Grow preview-nirvana northern lights, pro blend, pro mix, 400w hps  

Im at 6 weeks (42 days) or so. I have 3 plants at least 2 different pheno. One is 26'' the other 2 are about 20''  The 26'' plant has a top cola the size of a coke can with all white hairs with hint of a sign of the hairs changing colors. The 2nd one is 20'' with 35% red hairs still 75% clear trichs. The 3rd is 20'' with 15% red hairs mostly clear trichs.


----------



## Cali*Style (Feb 25, 2011)

Some pictures would be cool, everyone likes a good photo or two.  Keep a close eye on those trichs, those NL plants are twitchy for sure!  I had two of them finish on me @ 7 weeks last year, I totally over cooked them too.  I would get ready to start your flush for sure.
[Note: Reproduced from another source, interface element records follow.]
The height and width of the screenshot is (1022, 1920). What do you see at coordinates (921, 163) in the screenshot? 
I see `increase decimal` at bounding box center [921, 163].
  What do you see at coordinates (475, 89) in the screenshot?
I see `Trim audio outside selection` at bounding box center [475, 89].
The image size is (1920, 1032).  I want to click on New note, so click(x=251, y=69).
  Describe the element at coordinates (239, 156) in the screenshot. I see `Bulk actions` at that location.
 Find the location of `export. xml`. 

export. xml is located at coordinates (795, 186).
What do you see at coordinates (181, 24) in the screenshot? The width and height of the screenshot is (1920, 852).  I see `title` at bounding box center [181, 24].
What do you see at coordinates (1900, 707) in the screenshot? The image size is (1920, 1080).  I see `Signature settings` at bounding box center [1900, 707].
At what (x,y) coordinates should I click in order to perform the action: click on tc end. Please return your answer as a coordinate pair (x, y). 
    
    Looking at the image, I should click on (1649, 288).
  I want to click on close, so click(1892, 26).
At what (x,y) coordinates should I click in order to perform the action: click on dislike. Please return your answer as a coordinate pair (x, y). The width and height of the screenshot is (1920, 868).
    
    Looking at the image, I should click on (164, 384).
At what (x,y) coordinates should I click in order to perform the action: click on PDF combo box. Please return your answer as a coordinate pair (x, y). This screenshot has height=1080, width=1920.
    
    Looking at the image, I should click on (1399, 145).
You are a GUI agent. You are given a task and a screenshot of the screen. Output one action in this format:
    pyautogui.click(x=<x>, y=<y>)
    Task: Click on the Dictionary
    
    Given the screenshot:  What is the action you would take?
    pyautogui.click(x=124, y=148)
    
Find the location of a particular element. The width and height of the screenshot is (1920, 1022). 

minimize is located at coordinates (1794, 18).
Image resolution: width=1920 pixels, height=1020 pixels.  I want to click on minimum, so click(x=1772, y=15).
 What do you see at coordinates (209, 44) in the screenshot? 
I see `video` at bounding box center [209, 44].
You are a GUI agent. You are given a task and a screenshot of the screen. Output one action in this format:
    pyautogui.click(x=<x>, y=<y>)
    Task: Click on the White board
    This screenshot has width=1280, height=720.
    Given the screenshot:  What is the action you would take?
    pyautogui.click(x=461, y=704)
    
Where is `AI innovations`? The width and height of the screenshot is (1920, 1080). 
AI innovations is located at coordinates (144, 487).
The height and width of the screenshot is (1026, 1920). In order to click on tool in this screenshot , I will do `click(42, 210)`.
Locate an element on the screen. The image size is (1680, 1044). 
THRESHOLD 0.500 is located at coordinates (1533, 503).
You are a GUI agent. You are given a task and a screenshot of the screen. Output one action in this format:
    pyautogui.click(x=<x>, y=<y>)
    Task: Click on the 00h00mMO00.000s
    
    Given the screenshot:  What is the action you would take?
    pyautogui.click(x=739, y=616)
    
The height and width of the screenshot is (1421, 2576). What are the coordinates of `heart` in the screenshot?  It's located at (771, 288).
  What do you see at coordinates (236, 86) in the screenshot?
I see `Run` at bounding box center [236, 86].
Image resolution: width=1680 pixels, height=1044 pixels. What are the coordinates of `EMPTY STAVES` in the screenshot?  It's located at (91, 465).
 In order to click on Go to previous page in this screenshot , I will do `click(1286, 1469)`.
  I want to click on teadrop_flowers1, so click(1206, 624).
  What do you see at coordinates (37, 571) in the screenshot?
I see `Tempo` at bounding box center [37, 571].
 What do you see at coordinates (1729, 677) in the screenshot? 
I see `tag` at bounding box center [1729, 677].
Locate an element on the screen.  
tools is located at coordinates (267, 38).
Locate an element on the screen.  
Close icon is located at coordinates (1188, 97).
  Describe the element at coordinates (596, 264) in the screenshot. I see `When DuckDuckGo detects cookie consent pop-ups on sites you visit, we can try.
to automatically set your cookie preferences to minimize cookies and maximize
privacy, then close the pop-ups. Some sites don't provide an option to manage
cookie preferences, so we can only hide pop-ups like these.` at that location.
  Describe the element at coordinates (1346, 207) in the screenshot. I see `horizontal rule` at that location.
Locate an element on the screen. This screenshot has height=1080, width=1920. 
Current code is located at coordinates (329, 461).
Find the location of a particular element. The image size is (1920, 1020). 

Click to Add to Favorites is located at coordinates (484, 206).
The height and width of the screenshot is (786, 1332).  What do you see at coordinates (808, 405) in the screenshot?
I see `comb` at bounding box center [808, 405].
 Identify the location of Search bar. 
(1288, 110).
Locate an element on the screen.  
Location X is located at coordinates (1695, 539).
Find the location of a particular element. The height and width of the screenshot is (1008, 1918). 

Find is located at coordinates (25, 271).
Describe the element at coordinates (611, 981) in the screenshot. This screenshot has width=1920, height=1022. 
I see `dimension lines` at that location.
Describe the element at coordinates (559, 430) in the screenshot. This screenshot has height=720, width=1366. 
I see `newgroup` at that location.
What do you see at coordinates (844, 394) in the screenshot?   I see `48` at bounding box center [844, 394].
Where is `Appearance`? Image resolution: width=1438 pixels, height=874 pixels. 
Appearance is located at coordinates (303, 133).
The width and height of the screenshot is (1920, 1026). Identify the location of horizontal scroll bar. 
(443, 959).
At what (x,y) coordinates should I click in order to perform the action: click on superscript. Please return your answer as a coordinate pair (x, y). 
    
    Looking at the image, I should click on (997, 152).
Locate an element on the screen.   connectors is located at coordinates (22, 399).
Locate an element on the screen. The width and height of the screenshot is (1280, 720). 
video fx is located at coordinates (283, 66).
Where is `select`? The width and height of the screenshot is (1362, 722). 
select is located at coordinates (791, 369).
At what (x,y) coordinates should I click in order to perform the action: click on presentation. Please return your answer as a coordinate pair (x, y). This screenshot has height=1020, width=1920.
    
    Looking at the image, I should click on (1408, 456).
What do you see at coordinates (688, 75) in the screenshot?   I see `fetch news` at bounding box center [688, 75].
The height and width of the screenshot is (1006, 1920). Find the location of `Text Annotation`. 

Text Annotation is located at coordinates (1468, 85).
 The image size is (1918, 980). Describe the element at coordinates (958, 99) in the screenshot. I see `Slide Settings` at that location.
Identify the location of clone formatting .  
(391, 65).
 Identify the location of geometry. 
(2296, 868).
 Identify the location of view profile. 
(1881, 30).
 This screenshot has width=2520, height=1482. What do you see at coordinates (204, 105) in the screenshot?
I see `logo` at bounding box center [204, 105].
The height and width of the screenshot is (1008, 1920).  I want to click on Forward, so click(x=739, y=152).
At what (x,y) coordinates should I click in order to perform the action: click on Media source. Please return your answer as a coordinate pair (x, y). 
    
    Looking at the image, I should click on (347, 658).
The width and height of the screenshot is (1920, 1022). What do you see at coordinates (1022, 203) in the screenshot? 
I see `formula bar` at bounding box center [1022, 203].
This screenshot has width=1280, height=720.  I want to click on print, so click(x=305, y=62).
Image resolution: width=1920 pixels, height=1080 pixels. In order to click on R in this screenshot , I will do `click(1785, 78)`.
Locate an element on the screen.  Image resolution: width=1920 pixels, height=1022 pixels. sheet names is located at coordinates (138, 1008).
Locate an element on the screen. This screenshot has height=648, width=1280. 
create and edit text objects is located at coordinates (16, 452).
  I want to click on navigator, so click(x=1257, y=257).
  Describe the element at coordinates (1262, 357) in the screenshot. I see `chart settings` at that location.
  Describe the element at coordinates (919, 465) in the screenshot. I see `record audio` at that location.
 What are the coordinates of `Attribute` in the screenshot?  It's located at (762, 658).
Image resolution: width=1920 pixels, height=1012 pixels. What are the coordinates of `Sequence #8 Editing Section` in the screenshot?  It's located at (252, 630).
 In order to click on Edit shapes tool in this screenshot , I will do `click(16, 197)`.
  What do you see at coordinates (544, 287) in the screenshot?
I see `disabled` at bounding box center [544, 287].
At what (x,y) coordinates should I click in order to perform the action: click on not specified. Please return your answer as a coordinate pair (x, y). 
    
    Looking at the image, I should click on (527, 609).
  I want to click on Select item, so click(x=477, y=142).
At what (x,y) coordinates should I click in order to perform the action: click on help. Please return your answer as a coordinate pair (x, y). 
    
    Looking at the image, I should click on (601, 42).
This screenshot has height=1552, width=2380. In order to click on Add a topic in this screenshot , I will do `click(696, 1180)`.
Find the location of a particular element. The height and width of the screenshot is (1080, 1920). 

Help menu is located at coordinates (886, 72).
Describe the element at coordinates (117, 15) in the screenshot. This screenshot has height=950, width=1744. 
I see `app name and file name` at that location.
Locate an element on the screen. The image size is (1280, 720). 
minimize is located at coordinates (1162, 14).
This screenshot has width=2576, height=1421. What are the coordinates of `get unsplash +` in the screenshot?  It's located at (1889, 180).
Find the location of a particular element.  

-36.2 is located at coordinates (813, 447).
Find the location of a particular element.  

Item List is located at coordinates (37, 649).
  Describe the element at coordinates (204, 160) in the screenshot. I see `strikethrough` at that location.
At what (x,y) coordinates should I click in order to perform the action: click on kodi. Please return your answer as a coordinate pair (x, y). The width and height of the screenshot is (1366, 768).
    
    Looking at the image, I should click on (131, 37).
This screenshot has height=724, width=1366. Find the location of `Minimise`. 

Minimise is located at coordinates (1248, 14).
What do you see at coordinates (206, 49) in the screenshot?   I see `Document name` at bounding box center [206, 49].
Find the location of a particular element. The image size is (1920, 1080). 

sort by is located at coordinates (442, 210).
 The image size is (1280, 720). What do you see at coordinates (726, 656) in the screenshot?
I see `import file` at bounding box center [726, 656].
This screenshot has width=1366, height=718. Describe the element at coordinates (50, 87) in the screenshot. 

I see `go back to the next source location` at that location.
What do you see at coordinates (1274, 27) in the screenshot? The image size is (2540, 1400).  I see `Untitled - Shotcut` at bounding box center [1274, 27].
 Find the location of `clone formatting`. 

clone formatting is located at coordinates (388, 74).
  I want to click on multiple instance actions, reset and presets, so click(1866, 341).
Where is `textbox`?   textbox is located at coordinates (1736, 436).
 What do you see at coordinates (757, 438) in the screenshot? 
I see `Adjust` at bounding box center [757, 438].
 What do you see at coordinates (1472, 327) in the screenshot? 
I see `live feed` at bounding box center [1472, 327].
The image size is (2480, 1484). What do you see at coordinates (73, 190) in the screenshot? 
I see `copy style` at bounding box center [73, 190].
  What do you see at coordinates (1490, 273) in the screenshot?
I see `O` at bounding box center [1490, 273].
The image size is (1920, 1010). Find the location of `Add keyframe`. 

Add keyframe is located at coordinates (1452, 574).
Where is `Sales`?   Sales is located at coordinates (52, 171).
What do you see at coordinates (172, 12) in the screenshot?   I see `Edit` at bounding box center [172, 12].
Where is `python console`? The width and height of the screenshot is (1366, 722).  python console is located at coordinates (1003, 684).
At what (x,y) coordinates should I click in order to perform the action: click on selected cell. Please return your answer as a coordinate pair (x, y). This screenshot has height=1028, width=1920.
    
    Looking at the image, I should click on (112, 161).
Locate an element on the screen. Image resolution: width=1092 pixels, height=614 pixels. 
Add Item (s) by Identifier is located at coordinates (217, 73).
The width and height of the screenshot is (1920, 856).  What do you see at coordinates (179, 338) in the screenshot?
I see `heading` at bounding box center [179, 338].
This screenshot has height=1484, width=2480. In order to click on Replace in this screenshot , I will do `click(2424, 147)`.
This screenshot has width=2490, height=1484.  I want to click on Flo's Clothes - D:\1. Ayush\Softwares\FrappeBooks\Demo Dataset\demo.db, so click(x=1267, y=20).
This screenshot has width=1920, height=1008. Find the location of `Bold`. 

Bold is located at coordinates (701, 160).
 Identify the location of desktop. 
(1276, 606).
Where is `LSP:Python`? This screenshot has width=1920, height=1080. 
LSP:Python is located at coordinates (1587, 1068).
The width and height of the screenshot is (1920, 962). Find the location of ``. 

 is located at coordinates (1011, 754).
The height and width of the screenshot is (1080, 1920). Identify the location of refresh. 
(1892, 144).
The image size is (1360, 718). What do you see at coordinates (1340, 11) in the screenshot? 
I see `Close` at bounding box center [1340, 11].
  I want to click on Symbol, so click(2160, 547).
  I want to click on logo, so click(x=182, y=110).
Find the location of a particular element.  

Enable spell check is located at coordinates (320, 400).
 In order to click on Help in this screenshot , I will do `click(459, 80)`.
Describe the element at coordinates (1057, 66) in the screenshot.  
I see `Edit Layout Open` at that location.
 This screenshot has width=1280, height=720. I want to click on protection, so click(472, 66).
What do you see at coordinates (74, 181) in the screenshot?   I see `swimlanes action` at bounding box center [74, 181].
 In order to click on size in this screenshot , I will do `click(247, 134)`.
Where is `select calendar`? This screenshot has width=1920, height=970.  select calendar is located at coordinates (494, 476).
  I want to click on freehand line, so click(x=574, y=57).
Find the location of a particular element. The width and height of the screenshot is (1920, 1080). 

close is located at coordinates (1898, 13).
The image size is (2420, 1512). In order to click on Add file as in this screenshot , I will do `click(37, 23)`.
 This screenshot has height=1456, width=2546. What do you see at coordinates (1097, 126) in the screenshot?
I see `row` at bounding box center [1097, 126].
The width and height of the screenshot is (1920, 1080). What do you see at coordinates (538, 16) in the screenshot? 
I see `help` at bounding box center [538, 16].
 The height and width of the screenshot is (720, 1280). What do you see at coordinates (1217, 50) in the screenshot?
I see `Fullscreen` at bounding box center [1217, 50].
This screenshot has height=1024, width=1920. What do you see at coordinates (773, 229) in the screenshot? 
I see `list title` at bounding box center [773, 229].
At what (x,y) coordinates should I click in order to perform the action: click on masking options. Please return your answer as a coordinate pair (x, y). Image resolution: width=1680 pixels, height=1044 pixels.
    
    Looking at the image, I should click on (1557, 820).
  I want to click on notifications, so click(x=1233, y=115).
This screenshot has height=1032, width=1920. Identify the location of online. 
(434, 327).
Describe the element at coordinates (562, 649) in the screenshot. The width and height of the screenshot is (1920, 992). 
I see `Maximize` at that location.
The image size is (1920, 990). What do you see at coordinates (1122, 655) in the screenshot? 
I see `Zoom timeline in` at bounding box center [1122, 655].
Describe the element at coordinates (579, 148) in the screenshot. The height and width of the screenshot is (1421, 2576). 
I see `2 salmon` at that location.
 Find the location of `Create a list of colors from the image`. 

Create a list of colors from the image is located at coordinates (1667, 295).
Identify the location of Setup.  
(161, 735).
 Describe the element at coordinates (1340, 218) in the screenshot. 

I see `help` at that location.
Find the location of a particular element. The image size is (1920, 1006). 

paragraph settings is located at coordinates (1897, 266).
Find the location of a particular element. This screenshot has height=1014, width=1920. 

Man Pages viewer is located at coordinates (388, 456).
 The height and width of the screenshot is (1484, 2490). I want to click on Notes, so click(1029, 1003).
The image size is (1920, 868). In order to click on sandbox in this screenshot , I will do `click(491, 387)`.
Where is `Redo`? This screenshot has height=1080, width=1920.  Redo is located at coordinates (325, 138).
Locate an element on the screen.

 Anyways, aside from the two that finished so early, the rest were okay...  Around 8.5 weeks, m...a...y...b...e... nine weeks.  They were super stoney, but kinda heady too.  Tasted good, kinda bland but not too harsh. 
  Pay close attention to the flush for sure! And don't be scared to ring them the last week of flower, that will help tremendously with using up what ever nutes are left over.

Mojo bro!  Cali:fly:


----------



## tryguy2011 (Feb 25, 2011)

here are some pics that was a pain to resize while holding my 10 month old son.


----------



## tryguy2011 (Mar 5, 2011)

here they are at 50 days bloom.


----------



## tcbud (Mar 5, 2011)

How do your trichs look now?  Good lookin' plants you got there.  NL is one of my more favorite strains.


----------



## Roddy (Mar 5, 2011)

I bet you're close now, good looking plants! My NL brought me some nice tasty buds, hope you like yours as well!


----------



## tryguy2011 (Mar 5, 2011)

at day 50 bloom 90% clear trichomes


----------



## Roddy (Mar 6, 2011)

Mine went 10.5 weeks lol


----------



## the chef (Mar 6, 2011)

very nice!


----------